Читатели Лосева становятся свидетелями замечательного и многозначительного превращения: стихи на случай, обаятельные пустяки, филологические дурачества на наших глазах выплескиваются за переплет альбома и впадают в течение отечественной поэзии, отчего она только выигрывает. Еще Честертон заметил, что множество начинаний, замышлявшихся на века, забывалось до обидного скоро, а затеянному от нечего делать, смеха ради случалось пережить поколение – и не одно.
От родительского жанра – альбома – стих поэта унаследовал щегольство, склонность к словесной эквилибристике, делающей лирику Лосева, помимо всего прочего, наглядной энциклопедией русской версификации.
Эмиграция, может статься, вопреки советскому предрассудку, помогает слогу быть в форме. Чужбина прививает бережность к родному языку – ведь он под угрозой забывания – и, в то же время, оделяет дополнительным зрением, взглядом на родной язык как на иностранный; на живой – как на мертвый. Бродский сказал: «Именно в эмиграции я остался тет-а-тет с языком». Пускает пузыри, развивается и мужает недоросль-язык, конечно, дома, но лоск и вышколенность, случается, приобретает «в людях», за границей.
Творчество Льва Лосева имеет непосредственное отношение к старинной смеховой традиции.

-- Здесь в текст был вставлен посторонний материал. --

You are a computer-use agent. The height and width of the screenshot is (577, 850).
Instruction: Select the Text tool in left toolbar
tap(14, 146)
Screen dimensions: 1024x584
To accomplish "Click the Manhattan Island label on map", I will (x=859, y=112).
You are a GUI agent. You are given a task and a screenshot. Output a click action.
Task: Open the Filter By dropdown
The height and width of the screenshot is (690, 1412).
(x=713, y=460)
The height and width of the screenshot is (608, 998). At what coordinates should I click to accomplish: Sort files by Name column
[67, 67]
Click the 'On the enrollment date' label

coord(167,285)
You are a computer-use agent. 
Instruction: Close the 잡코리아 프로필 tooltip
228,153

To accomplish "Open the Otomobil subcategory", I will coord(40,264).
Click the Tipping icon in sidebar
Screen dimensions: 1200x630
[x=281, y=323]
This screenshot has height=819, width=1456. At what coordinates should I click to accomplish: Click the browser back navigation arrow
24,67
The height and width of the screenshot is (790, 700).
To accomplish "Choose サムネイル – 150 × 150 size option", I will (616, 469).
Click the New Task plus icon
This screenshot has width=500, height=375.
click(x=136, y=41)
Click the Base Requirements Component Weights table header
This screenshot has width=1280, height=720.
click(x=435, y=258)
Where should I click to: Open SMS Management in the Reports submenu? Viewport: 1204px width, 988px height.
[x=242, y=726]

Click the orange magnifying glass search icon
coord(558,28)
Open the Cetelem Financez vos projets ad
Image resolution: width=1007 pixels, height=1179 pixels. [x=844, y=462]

А у нее в обычае проверять на прочность окруженные безоговорочным почитанием культурные авторитеты и установления. Посылать их, простите за выражение, «путем зерна». Подлинным ценностям такое унижение идет только на пользу, участь дутых величин – незавидна.
Артистичное глумление Лосева, отсутствие у него благочестивого – с придыханием – отношения к великой литературе прошлого объясняется предельной насущностью ее содержания, а всё предельно насущное сто́ит очистительной ереси.
В стихотворении «Джентрификация» исторический процесс предстал Лосеву безрадостным замкнутым кругом:
Как только нас тоска последняя прошьет,
век девятнадцатый вернется
и реку вновь впряжет,
закат окно фабричное прожжет,
и на щеках рабочего народца
взойдет заря туберкулеза,
и заскулит ошпаренный щенок,
и запоют станки многоголосо,
и заснует челнок,
и застучат колеса.
Ответом на такой мировоззренческий мрак могут быть или отчаяние, или мрачная веселость. Лев Лосев выбрал второе. Он действительно очень веселый и мрачный писатель.
Лирика по большей части ведет речь о грустном – об одиночестве, утратах, ущербе и скоротечности жизни. Но та же лирика дает и уроки мужества, научает терпению, примиряет с жизнью. Этот парадокс верен и применительно к поэзии Льва Лосева.
Редкий и драгоценный дар: утешать, не вводя в заблуждение, ничего особенно утешительного не сообщая. «Чем же претворяется горечь в утешение?» – задался вопросом Ходасевич. И сам себе ответил: «Созерцанием творческого акта – ничем более».
Меланхолическая наблюдательность, восприимчивость к постороннему эстетическому опыту, историко-культурное чутье исключают для Льва Лосева представление о себе как о первооткрывателе, о собственной речи – как о первозданной. Для него само собою разумеется, что пишущий складывает «чужую песню», главное – произнести её «как свою».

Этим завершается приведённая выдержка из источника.